Why Database Monitoring Is Different from API Monitoring
Application and API monitoring is relatively straightforward: check if the endpoint responds, measure response time, alert on errors. Database monitoring is more nuanced because:
- Databases are stateful. A slow query doesn't just affect that one request — it can hold locks that cascade to block hundreds of other queries.
- Resource contention is invisible from the outside. Your API returns 200, but behind it a database query is taking 8 seconds instead of 8 milliseconds.
- Degradation is gradual.

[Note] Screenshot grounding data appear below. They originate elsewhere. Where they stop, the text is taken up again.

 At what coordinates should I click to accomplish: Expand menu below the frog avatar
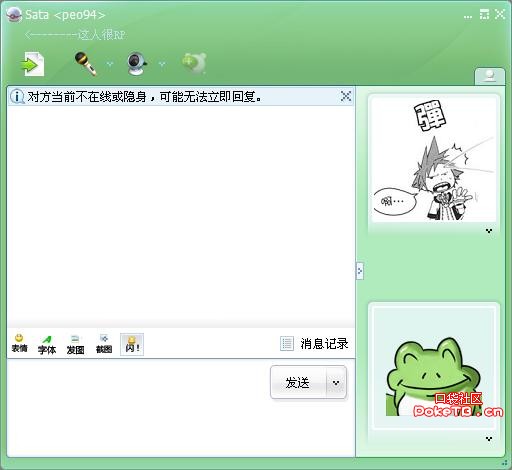[x=489, y=439]
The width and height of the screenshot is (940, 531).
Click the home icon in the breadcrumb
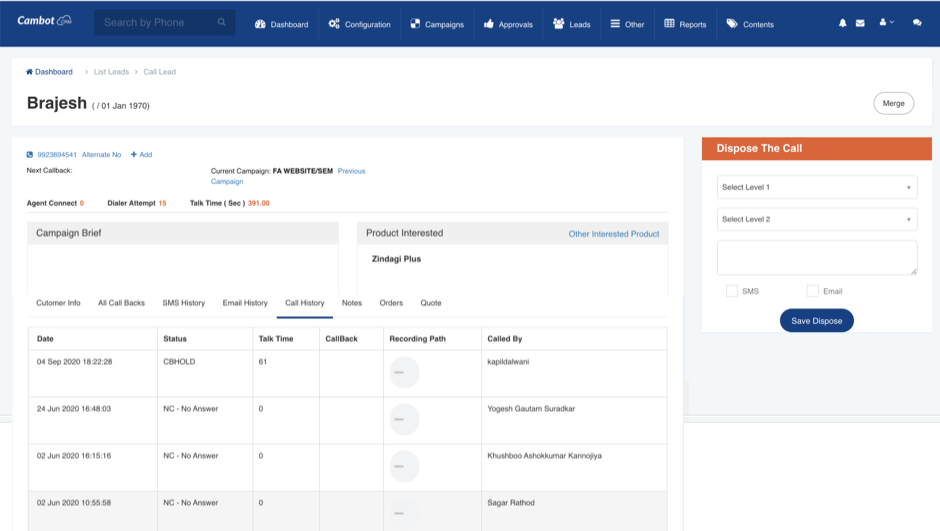(30, 72)
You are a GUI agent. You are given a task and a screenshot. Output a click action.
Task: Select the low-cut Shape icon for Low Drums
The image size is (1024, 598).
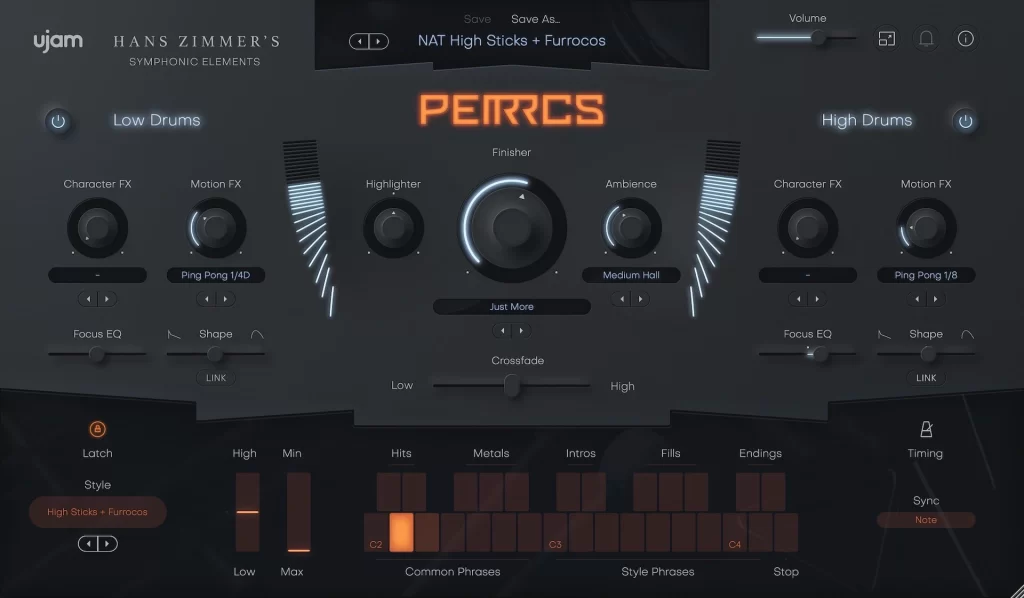[x=173, y=335]
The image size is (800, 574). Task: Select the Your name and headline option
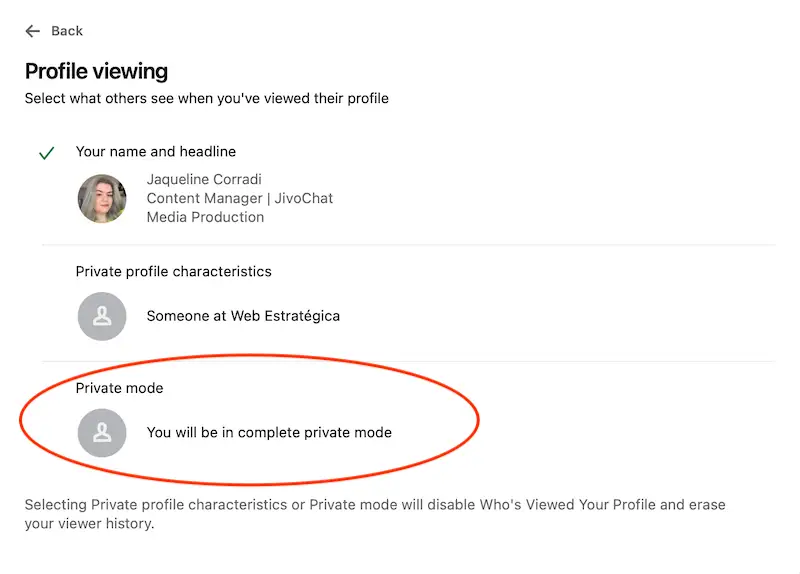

Databases don't typically go from healthy to down instantly. They degrade — slowly — until they tip over.
- Replication adds complexity. Primary/replica setups create a new failure mode: replication lag, where reads return stale data without any error.
The Core Database Metrics to Monitor
These seven metrics cover the failure modes that cause the majority of database incidents:
1. Query Response Time (P95/P99)
The most important performance metric. Track query latency at the 95th and 99th percentile — not the average. Database averages lie because a small percentage of extremely slow queries (N+1 problems, missing indexes, table scans) can have an outsized impact without moving the mean much.
| Percentile | Good | Warning | Critical |
|---|---|---|---|
| P50 | < 5ms | 5-20ms | > 20ms |
| P95 | < 50ms | 50-200ms | > 200ms |
| P99 | < 200ms | 200-500ms | > 500ms |
2. Connection Pool Utilization
Every database has a maximum connection limit. When you hit it, new application requests fail immediately with connection errors. Track:
- Active connections — queries currently executing
- Idle connections — connections in the pool, waiting
- Waiting connections — requests waiting for a connection (bad sign)
- Max connections — your configured limit
Alert at 80% pool utilization. Page at 95%. If you see waiting connections, you're already in an incident.
3. Replication Lag
For any primary/replica database setup, replication lag is the time delay between a write on the primary and its appearance on the replica. Applications routing reads to replicas will serve stale data during lag spikes.
Alert thresholds by criticality: <1s (good), 1-10s (warning), >30s (critical for most applications), >5 min (potential data loss window if primary fails).
4. Lock Waits and Deadlocks
Long-running transactions hold row locks, blocking other queries. Deadlocks are circular lock dependencies that database engines resolve by killing one of the transactions. Both degrade application throughput.
-- PostgreSQL: find queries waiting for locks
SELECT
pid,
now() - pg_stat_activity.query_start AS duration,
query,
state,
wait_event_type,
wait_event
FROM pg_stat_activity
WHERE wait_event_type = 'Lock'
ORDER BY duration DESC;5. Buffer/Cache Hit Rate
A healthy database serves most reads from memory (buffer cache), not disk. Low cache hit rates mean expensive disk I/O on every query.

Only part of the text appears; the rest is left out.